Selasa, 11 Juni 2013

Berlin defends ECB bond plan, casts doubt on court's power



By Annika Breidthardt
KARLSRUHE, Germany | Tue Jun 11, 2013 9:12am EDT

(Reuters) - Germany's finance minister defended the European Central Bank's bond-buying scheme against charges it violates German law and questioned whether the country's top court had the power to rule on a scheme many credit with saving the euro zone.

The comments by Wolfgang Schaeuble and a separate statement by the president of Germany's Constitutional Court at the start of a two-day hearing on the ECB's bond plan raised the prospect of the case being referred to the European Court of Justice (ECJ) in Luxembourg.

More than 35,000 Germans filed complaints against the ECB's program to buy up the debt of stricken southern euro zone members, claiming it violates the central bank's mandate for price stability and amounts to illegal back-door financing of governments.

But although the ECB is based in Frankfurt, it is bound by European Union law, raising questions about whether the Karlsruhe-based court has jurisdiction over it.

In his introductory remarks, court president Andreas Vosskuhle said this was "the most difficult legal question" facing the eight red-robed judges, whose rulings on euro zone bailouts have been closely watched by financial markets since the bloc's crisis broke out over three years ago.

Legal experts believe the ECJ is much more likely to give a green light to the OMT, though the German court could attach recommendations if it did refer the case.

Making the case for the German government, Schaeuble said at the hearing: "I find it hard to imagine that German courts would decide directly on the legality of the ECB's actions".

If they did so, he said, there was a risk that courts in all 17 euro zone member states would try to weigh in, giving the ECB contradictory legal orders.

"The German government sees no signs that the measures taken by the ECB so far violate its mandate," Schaeuble said.

The judges are not expected to reach a final ruling until after German parliamentary elections in September.

"WHATEVER IT TAKES"

ECB President Mario Draghi, who unveiled the program dubbed Outright Monetary Transactions (OMT) last year as fears of a catastrophic euro breakup flared, has called it "probably the most successful monetary policy measure undertaken in recent time".

The crisis has subsided significantly since Draghi promised to do whatever it takes to save the euro last July, before unveiling details of the bond scheme two months later.

Even though the ECB has not bought a single bond of any distressed euro zone government, yields on 10-year Spanish bonds have fallen from 7.6 to 4.6 percent, while their Italian equivalents have dipped from 6.6 to 4.3 percent.

Despite this, Jens Weidmann, head of the Bundesbank and a member of the ECB's governing council, is testifying against OMT at the hearing.

He believes the program is tantamount to printing money to finance struggling euro states.
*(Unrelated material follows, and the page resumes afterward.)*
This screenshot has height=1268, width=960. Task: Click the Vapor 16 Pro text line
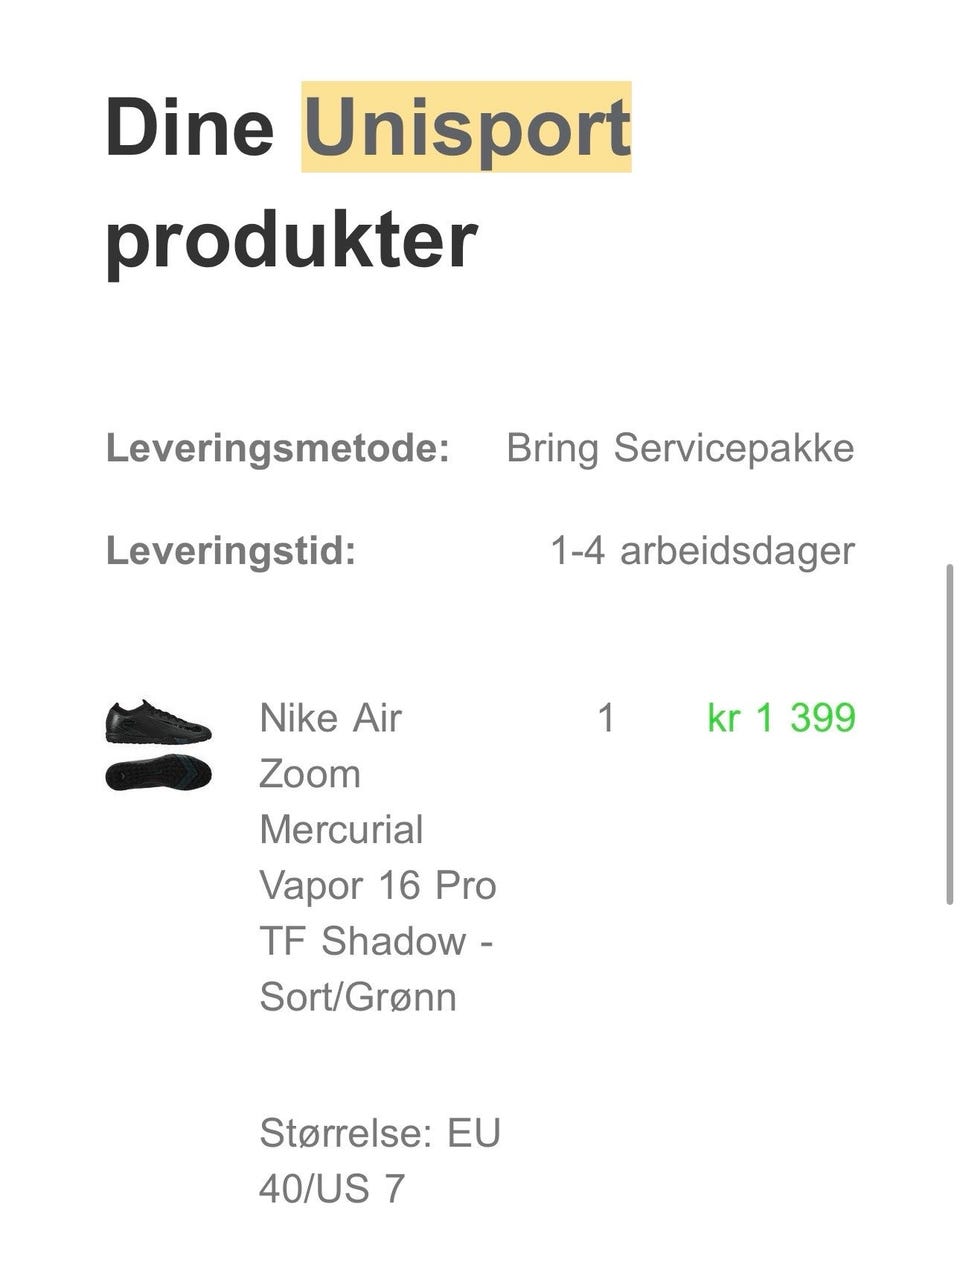pos(378,886)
This is seen as taboo by many in Germany, where fears of inflation still run deep nearly a century after runaway prices under the Weimar Republic devastated the economy, helping the Nazis rise to power.

In a rare public clash, Weidmann was due to face off against another German, Joerg Asmussen, who was making the case for the ECB. Only a few years apart in age, both studied at Bonn University and worked closely together in formulating Berlin's response to the 2008/9 global financial crisis.
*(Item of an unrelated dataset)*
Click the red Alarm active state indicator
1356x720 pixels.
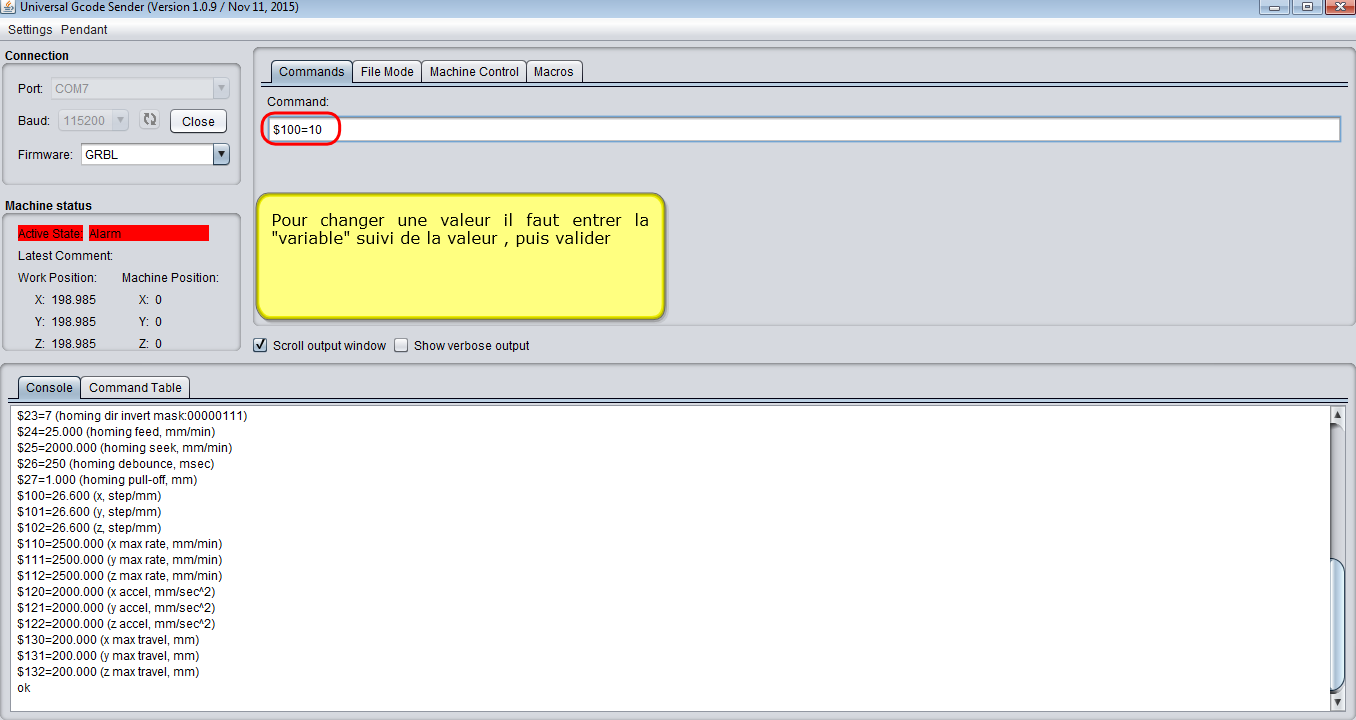coord(148,234)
Asmussen was Schaeuble's top deputy at the time and Weidmann an economic adviser to Merkel.

BAILOUT FATIGUE

Vosskuhle began the hearing by saying the success of OMT would play "no role" in the court's view of its constitutionality.

The court cannot revoke the ECB scheme but, in considering whether it violates the German parliament's sovereign right to control the budget, it could challenge aspects of the program, such as its "unlimited" nature.
Even that could wreck the effectiveness of the OMT, which has worked largely by giving investors the confidence to buy bonds, safe in the knowledge that the ECB would intervene on the secondary market if any government were at serious risk of defaulting.

Speaking at an industry conference in Berlin, Chancellor Angela Merkel said the ECB had acted appropriately to stabilize the euro and stressed the importance of the euro zone's permanent rescue mechanism, on which the court still has to deliver a final verdict.

The complaints against the OMT reflect fatigue in Europe's largest economy at funding the lion's share of successive sovereign bailouts. About 20 members of the new anti-euro "Alternative for Germany" party demonstrated outside the court.

In earlier rulings the court has approved euro zone bailout schemes while insisting the German parliament be consulted more fully. For plaintiffs like Peter Gauweiler, on the eurosceptic fringe of Merkel's conservatives, this is not clear enough.

"A 'yes, but' does not help anymore. A clear 'no' is what is needed," his lawyer Dietrich Murswiek told the court.